- **Trecho do texto**:
»»

Art. 10. Constitui ato de improbidade administrativa que causa lesão ao erário qualquer ação ou omissão, dolosa ou culposa, que enseje perda patrimonial, desvio, apropriação, malbaratamento ou dilapidação dos bens ou haveres das entidades referidas no art. 1º desta lei, e notadamente:
(...)
XI - liberar verba pública sem a estrita observância das normas pertinentes ou influir de qualquer forma para a sua aplicação irregular;
                  
                  Diante de tal cenário, impõe-se reconhecer a responsabilização dos promovidos pelo ato de improbidade apontado, com a consequente imposição das sanções descritas no art. 12, II, da Lei 8.429/1992.
                  Desse modo, definida a responsabilidade dos réus, nos termos da Lei 8.429/1992, cumpre estabelecer as sanções cabíveis no caso concreto, nos moldes do que dispõe a Lei de Improbidade:
                  
Art. 12.  Independentemente das sanções penais, civis e administrativas previstas na legislação específica, está o responsável pelo ato de improbidade sujeito às seguintes cominações, que podem ser aplicadas isolada ou cumulativamente, de acordo com a gravidade do fato: (Redação dada pela Lei nº 12.120, de 2009).
(...)
II - na hipótese do art. 10, ressarcimento integral do dano, perda dos bens ou valores acrescidos ilicitamente ao patrimônio, se concorrer esta circunstância, perda da função pública, suspensão dos direitos políticos de cinco a oito anos, pagamento de multa civil de até duas vezes o valor do dano e proibição de contratar com o Poder Público ou receber benefícios ou incentivos fiscais ou creditícios, direta ou indiretamente, ainda que por intermédio de pessoa jurídica da qual seja sócio majoritário, pelo prazo de cinco anos;
                  
                  É imperioso ter em mente os precedentes emanados do Superior Tribunal de Justiça sobre a matéria, orientando a aplicação das penas na exata proporção da gravidade dos atos praticados. Nesse sentido, veja-se:
                  
PROCESSUAL CIVIL. AÇÃO DE IMPROBIDADE. TIPICIDADE DA CONDUTA. APLICAÇÃO DA PENA. INVIABILIDADE DA SIMPLES DISPENSA DA SANÇÃO. 1. Reconhecida a ocorrência de fato que tipifica improbidade administrativa, cumpre ao juiz aplicar a correspondente sanção. Para tal efeito, não está obrigado a aplicar cumulativamente todas as penas previstas no art. 12 da Lei 8.429/92, podendo, mediante adequada fundamentação, fixá-las e dosá-las segundo a natureza, a gravidade e as conseqüências da infração, individualizando-as, se for o caso, sob os princípios do direito penal. O que não se compatibiliza com o direito é simplesmente dispensar a aplicação da pena em caso de reconhecida ocorrência da infração. 2. Recurso especial provido para o efeito de anular o acórdão recorrido.

««

- **Tarefas a realizar**:
A. De acordo com o trecho sobre improbidade administrativa, qual é o prazo de suspensão dos direitos políticos na hipótese do art. 10?
B. Indique se cada afirmação abaixo está de acordo com o trecho sobre improbidade administrativa, respondendo sim ou não e citando literalmente as palavras do trecho que decidem a questão: (i) as cominações do art. 12 podem ser aplicadas isolada ou cumulativamente; (ii) segundo o precedente citado, o juiz é obrigado a aplicar cumulativamente todas as penas do art. 12; (iii) o art. 10 abrange somente condutas dolosas.
C. Redija a continuação do trecho sobre improbidade administrativa, começando logo após a última frase apresentada.

- **Extrato de dados**:
»»

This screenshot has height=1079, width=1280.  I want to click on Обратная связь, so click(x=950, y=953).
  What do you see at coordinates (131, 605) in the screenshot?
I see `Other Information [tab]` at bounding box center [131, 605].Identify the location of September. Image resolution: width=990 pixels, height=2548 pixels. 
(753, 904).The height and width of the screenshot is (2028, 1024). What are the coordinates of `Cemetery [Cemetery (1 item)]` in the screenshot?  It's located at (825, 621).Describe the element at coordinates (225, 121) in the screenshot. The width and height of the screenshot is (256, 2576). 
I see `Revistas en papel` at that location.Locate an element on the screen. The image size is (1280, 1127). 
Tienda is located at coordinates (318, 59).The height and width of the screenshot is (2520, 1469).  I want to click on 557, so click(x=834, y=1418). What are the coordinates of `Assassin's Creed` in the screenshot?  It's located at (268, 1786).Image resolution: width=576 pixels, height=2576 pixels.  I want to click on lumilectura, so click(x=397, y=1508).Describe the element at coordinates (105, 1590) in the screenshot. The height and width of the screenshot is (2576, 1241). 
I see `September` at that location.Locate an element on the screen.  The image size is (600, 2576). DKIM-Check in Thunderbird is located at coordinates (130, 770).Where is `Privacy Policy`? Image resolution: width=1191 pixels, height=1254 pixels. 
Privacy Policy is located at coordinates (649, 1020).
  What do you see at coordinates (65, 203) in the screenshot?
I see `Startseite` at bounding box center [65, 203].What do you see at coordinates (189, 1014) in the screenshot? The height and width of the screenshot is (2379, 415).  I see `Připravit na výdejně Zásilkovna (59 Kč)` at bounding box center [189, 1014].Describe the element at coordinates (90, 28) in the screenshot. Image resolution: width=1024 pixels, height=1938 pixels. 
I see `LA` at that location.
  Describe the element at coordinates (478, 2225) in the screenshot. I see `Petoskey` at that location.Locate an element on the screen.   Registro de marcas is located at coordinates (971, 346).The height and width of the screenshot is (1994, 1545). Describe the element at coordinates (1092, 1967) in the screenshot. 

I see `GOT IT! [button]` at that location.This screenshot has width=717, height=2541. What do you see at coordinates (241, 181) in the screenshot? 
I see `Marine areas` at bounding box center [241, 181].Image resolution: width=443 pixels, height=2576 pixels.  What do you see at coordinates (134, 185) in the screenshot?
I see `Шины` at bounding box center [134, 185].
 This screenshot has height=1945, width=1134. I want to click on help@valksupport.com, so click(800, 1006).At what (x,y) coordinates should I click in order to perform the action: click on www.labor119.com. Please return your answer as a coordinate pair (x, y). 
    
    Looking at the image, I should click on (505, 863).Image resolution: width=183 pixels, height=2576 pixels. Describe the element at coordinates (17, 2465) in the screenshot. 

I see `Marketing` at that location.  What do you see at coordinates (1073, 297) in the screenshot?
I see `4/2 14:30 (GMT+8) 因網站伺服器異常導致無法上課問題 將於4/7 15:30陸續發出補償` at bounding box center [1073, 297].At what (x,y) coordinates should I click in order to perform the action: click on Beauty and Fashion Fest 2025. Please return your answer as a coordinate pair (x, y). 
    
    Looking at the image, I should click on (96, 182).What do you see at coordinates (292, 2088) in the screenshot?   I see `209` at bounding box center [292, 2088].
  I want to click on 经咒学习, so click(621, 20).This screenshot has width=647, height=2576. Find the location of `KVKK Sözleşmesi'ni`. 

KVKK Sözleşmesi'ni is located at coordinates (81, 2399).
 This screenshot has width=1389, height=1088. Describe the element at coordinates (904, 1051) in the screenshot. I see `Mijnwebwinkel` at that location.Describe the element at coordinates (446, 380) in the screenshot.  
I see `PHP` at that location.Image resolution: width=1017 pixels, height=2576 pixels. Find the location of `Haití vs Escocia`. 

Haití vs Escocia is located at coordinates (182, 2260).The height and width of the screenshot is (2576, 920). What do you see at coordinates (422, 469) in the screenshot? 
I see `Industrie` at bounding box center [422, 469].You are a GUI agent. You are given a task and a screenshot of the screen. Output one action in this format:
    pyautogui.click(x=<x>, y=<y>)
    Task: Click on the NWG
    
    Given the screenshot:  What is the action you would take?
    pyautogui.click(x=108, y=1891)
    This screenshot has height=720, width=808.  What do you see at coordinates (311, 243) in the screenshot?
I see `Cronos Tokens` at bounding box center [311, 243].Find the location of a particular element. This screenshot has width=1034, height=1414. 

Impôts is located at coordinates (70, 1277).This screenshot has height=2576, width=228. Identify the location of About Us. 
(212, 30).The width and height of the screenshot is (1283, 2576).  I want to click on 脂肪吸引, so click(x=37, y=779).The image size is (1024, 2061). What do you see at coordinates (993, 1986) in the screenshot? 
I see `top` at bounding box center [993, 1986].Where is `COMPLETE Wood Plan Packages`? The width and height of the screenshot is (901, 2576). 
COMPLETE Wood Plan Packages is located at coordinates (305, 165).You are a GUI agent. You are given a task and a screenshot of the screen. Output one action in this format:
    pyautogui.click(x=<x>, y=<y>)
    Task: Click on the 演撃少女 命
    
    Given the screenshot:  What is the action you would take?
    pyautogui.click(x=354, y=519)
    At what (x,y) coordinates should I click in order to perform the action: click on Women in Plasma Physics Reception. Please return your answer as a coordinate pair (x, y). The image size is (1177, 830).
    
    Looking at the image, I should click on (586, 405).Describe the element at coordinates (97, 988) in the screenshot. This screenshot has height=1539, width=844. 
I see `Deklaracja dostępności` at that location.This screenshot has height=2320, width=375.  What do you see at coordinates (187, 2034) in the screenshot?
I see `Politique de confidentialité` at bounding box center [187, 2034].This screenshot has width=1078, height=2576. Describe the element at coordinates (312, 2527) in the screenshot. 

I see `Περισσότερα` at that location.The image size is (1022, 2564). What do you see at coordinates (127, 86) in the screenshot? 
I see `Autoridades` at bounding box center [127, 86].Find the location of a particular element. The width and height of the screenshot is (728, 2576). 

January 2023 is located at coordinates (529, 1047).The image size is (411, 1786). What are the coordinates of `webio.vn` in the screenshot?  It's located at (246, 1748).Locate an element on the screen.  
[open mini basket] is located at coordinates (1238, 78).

««

- **Resultados do exercício**:
A. De cinco a oito anos.

B.
(i) Sim: "que podem ser aplicadas isolada ou cumulativamente, de acordo com a gravidade do fato".
(ii) Não: "não está obrigado a aplicar cumulativamente todas as penas previstas no art. 12 da Lei 8.429/92".
(iii) Não: "qualquer ação ou omissão, dolosa ou culposa".

C.
(STJ - RESP 513576, 1ª T, Rel. Min.  Francisco Falcão, DJ 06/03/2006, p. 164)
                  
                  Com efeito, na imposição das sanções cominadas na lei em realce, deve o juiz atender ao determinado no parágrafo único do seu art. 12, que estatui:
                  
Art. 12 (...)
Parágrafo único. Na fixação das penas previstas nesta Lei o juiz levará em conta a extensão do dano causado, assim como o proveito patrimonial obtido pelo agente.
                  
                  Do cotejamento das provas que instruem os autos, aliado às razões expostas, tem-se como adequada e proporcional a condenação dos réus FRANCISCO LEITE GUIMARÃES NUNES, AGENOR GOMES DE ARAÚJO NETO e CGA - CONSTRUTORA GOMES DE ARAÚJO LTDA., solidariamente, ao ressarcimento aos cofres da FUNASA do prejuízo causado, que alcançou o montante de R$ 437.715,26 (correspondente a 18,60% dos recursos repassados e não aplicados na execução do objeto), não atualizado (fl. 957 do Volume V). Na ação de improbidade, de natureza sancionatória, não há que se falar em devolução integral do dinheiro do convênio, haja vista que a obra foi parcialmente executada.
                  A sanção de ressarcimento integral do dano é obrigatória. É o mínimo que o Estado e a sociedade requer. O STJ entende que o ressarcimento dos danos não seria uma pena, mas uma obrigação decorrente do dever de reparar, o que leva à necessidade, em princípio, da cumulação desta obrigação com alguma das demais penas (REsp. 1.019.55-SP).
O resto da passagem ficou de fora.